The torrent of legislation passed the last two years — health care reform, financial reform, education reform, deep investments in clean energy and transportation funding, not to mention efforts to keep the economy from falling into the abyss? None of that really matters. That Obama has gotten more progressive policies put in place than any Democrat since LBJ, or FDR, to help the poor and the middle class? Doesn’t matter. These folks don’t really care about achievements (or, they’ll be glad to nitpick and tell you why a particular reform or bill wasn’t quite perfect).

What appears to matter to the liberal pundit class is theatrics. Fiery, “principled” rhetoric. We’re having a love affair with Bill Clinton again — “he had the balls to stand up to the Republicans!” But riddle me this: what was the signature, progressive achievement of his presidency? I’ll be waiting with baited breath for your answer, Mr. Krugman (or from your acolytes).

I actively, proudly supported Obama — and still do — because I wanted an adult in the White House after eight years of being governed by a miscreant. And that’s pretty much what we’ve gotten — an intelligent, cool, and collected man who has dealt with a greater array of crises than any president in decades and done his best to fashion coherent and sensible policy responses.

The only disappointment I have is with the ideologues of both the left and the right; my liberal friends who assume every compromise is just a sell-out move or the result of some nefarious conspiracy (“Geithner is a Goldman Sachs pawn!”) and conservative Republicans who can’t seem to take any ownership for any of their disastrous policies over the past 30 years and have never encountered a problem that couldn’t be solved with a tax cut.

Where did the adults go?


One thought on “On Obama

  1. “Where did the adults go?” They never really made it back to Washington in the first place; they’d been compromised and finagled and shouted at until even the staunchest of them were ready to bolt, and the utter cave that Obama has done on civil liberties and on Israel just welded the door shut and nuked the driveway.

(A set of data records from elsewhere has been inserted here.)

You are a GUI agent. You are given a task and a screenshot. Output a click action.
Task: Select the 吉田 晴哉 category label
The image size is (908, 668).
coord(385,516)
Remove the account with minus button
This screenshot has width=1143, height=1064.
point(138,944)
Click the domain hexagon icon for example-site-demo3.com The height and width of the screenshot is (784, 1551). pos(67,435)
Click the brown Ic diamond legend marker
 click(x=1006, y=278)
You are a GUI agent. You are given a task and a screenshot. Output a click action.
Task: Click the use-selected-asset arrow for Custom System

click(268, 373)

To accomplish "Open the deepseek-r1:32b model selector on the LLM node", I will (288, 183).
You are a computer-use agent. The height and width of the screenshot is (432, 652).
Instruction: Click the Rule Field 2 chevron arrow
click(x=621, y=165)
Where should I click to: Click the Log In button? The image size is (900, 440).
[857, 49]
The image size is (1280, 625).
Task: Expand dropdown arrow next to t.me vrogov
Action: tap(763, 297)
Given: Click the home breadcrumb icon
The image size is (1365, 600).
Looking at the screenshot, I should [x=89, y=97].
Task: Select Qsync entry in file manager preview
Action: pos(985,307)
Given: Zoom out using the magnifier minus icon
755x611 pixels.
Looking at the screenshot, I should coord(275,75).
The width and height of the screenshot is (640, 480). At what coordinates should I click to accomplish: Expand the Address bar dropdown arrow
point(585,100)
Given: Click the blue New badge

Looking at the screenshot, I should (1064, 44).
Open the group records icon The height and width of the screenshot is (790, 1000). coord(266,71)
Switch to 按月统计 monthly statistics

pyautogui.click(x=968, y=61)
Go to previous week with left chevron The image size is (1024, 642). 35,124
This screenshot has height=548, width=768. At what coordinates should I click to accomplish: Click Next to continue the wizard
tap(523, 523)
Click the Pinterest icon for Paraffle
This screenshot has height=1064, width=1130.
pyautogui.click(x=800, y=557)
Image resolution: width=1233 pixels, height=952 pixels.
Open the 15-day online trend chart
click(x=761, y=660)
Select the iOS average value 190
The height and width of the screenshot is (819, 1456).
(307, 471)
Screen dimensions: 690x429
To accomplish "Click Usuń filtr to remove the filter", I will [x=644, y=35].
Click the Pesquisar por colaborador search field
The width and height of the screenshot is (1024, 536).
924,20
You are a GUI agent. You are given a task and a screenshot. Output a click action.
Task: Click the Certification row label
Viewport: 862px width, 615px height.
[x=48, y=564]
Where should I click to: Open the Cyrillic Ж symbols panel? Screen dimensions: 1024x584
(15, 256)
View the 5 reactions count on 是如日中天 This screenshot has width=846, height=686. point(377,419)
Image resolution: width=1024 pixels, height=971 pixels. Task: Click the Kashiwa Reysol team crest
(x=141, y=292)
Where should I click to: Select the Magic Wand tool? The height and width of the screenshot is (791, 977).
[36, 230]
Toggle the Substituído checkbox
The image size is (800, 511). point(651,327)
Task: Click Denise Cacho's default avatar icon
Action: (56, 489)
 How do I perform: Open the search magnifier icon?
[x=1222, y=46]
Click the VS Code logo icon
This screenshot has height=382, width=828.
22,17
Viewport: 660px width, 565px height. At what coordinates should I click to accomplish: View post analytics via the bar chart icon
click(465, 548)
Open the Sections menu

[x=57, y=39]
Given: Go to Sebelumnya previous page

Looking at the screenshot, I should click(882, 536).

    Obama was the last great hope, in the eyes of a lot of people, including me. Despite the real and valiant efforts documented at http://whattheheckhasobamadonesofar.com/ and others, on the most important domestic and international issues, the inmates are even more firmly in control of the asylum than they were during Bush II. Too many of the same players, playing the same games, lying the same lies, glorying in their imagined cleverness in serving multiple masters.

    He was our last great hope for peace. He failed. But out of the coming chaos may come something greater: our last great hope for victory, and self-redemption as a nation. But the world is going to be a much, much more painful place until and unless we recover from this drunken tea party we’ve been on for a generation, and start making sense. It’s not going to happen with any of the currently entrenched players; that’s been made so clear even I can see it.

    Someone else will eventually have to stand up, and do epic battle against the propaganda and lies and hidden interests and moral prostitution and pandemic corporatism and Zionism that have replaced our body politic. But after thirty years of waiting and hoping and praying and writing and speaking, I can’t tell that it’s done a lick of good. It would be so easy to lie down and give up, just like they want us to.

    Hell, yes, I’m angry. And almost terminally depressed.